Telus hopes to make broadband leap with Alcatel DSL wares and address Canada

A big buy of DSL equipment on the part of Telus Corp. suggests the company is ready to atone for past tardiness with high-speed Internet services, according to one industry analyst.

Alcatel Canada, the national arm of global high-speed equipment builder Alcatel, announced Jan. 23 a deal to sell $250 million worth of DSL equipment to Telus. Geoff Cowan, Alcatel Canada’s executive vice-president of sales, said Telus plans to expand its broadband data network with the new equipment. The purchase includes Alcatel’s Asymmetric digital Subscriber line Access Manager (ASAM), a box that conducts traffic between the local copper loop and a carrier’s trunk lines.

“I think the focus that Telus is bringing is, it’s not just DSL,” Cowan said of the agreement. “It’s access, DSL as an enabler for multiple next-generation services like voice, video and data all on the link.”

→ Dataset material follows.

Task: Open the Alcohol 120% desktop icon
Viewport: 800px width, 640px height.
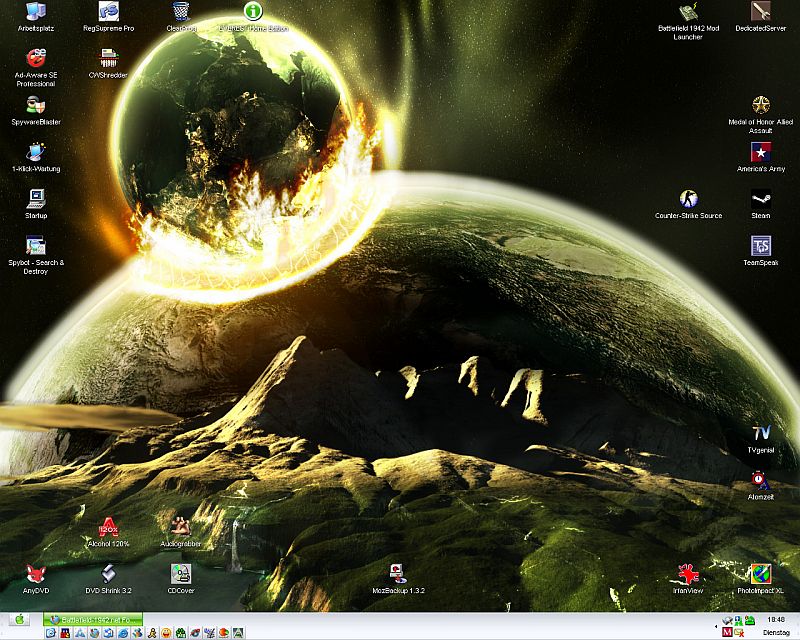Action: [x=108, y=527]
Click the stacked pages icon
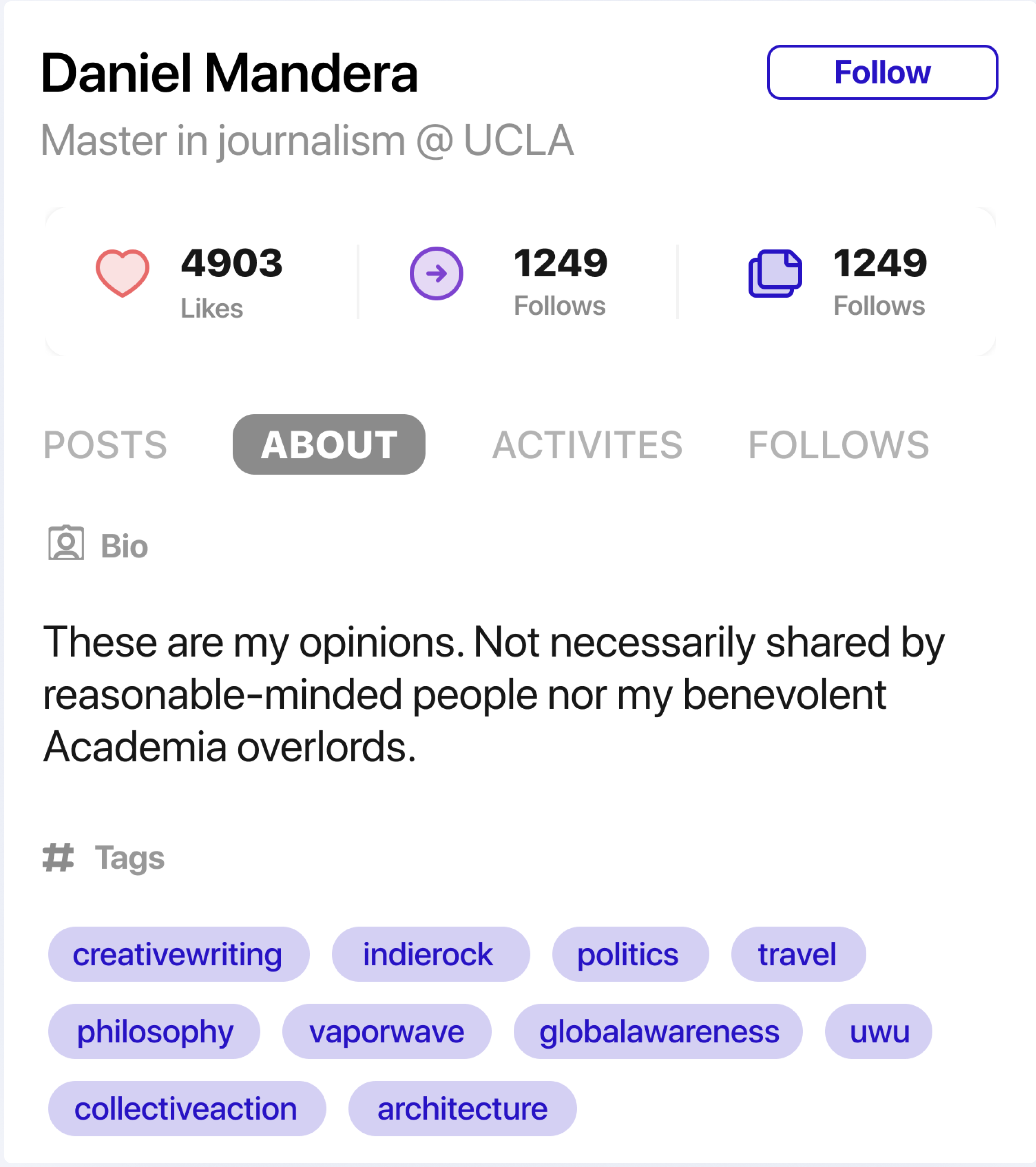 tap(775, 273)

Joe Greene, vice-president of telecommunications and Internet research with IDC Canada, said Telus is playing an expensive game of catch-up with other high-speed providers.

“They have been a little bit slower than many of the other telephone companies to introduce high-speed Internet services,” Greene said. “This is obviously a move to shore up and introduce in a timelier fashion high-speed Internet services.”

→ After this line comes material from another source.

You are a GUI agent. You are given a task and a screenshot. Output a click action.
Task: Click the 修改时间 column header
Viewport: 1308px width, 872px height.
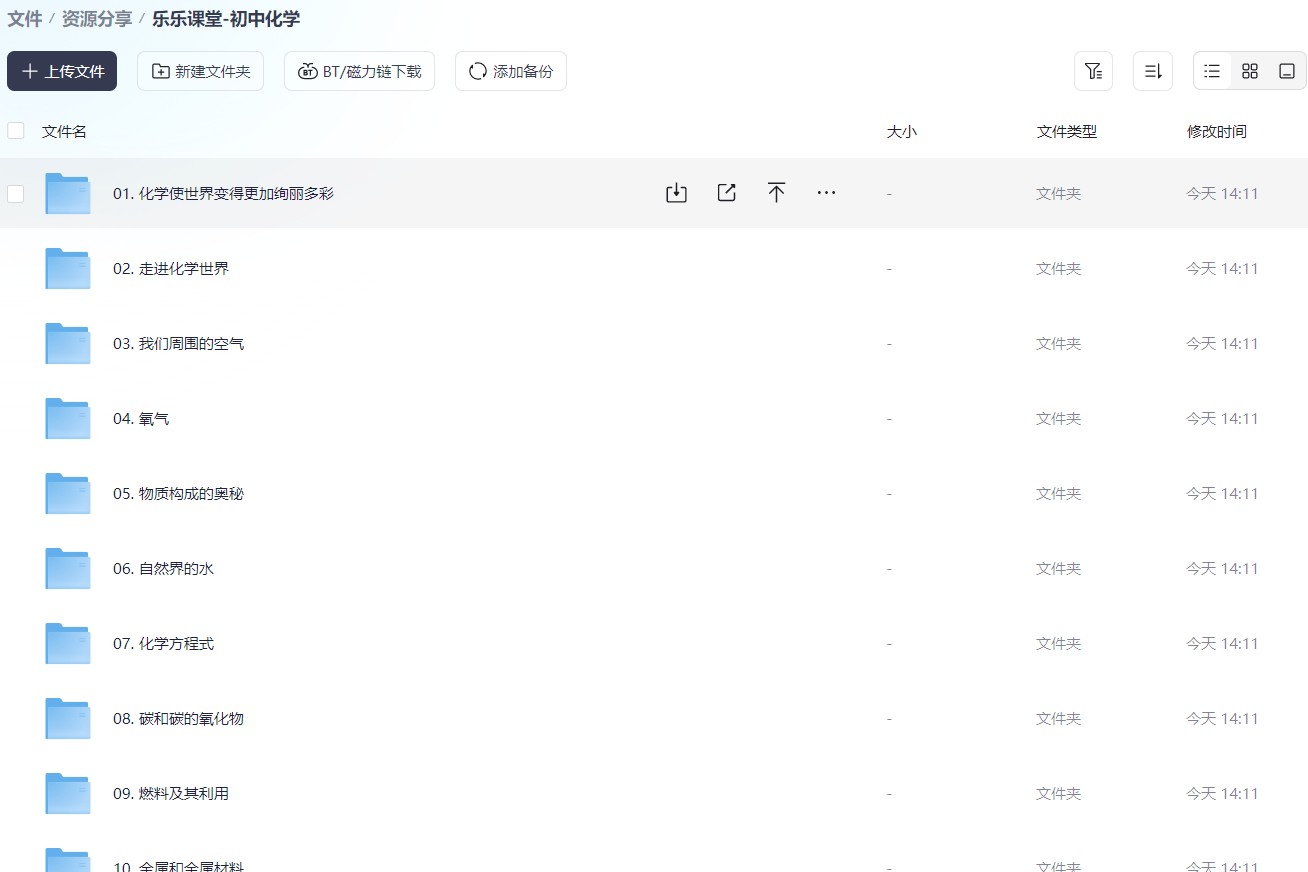click(1216, 130)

Girish Pathak, Telus’s CTO, said Telus competes primarily with cable companies in the West (Alberta and B.C.) The big buy represents an expanded network both there and in its eastern space, Ontario and Quebec.

Particularly in the West, “cable companies do have a leg up at the moment over telecom and, in this case, over Telus,” Pathak said. ” We have to catch up, if you will, and provide a competitive offering.”

But Cowan said the deal paints a bigger picture than either Telus’s or Alcatel’s market share prospects. Indeed, it also acts as “an early market indicator” that Canadians are bullish about broadband.

“If you leave the quantitative out, I’d say it really highlights the commitment to the health of the broadband access marketplace,” he said, adding that Canada is second only to South Korea in terms of the number of homes with high-speed Internet access.

Canada’s situation is quite different from that of the U.S., Cowan said. South of the border, incumbent local exchange carriers (ILECs) face a unique competitive landscape, in that they face so little competition from other technologies.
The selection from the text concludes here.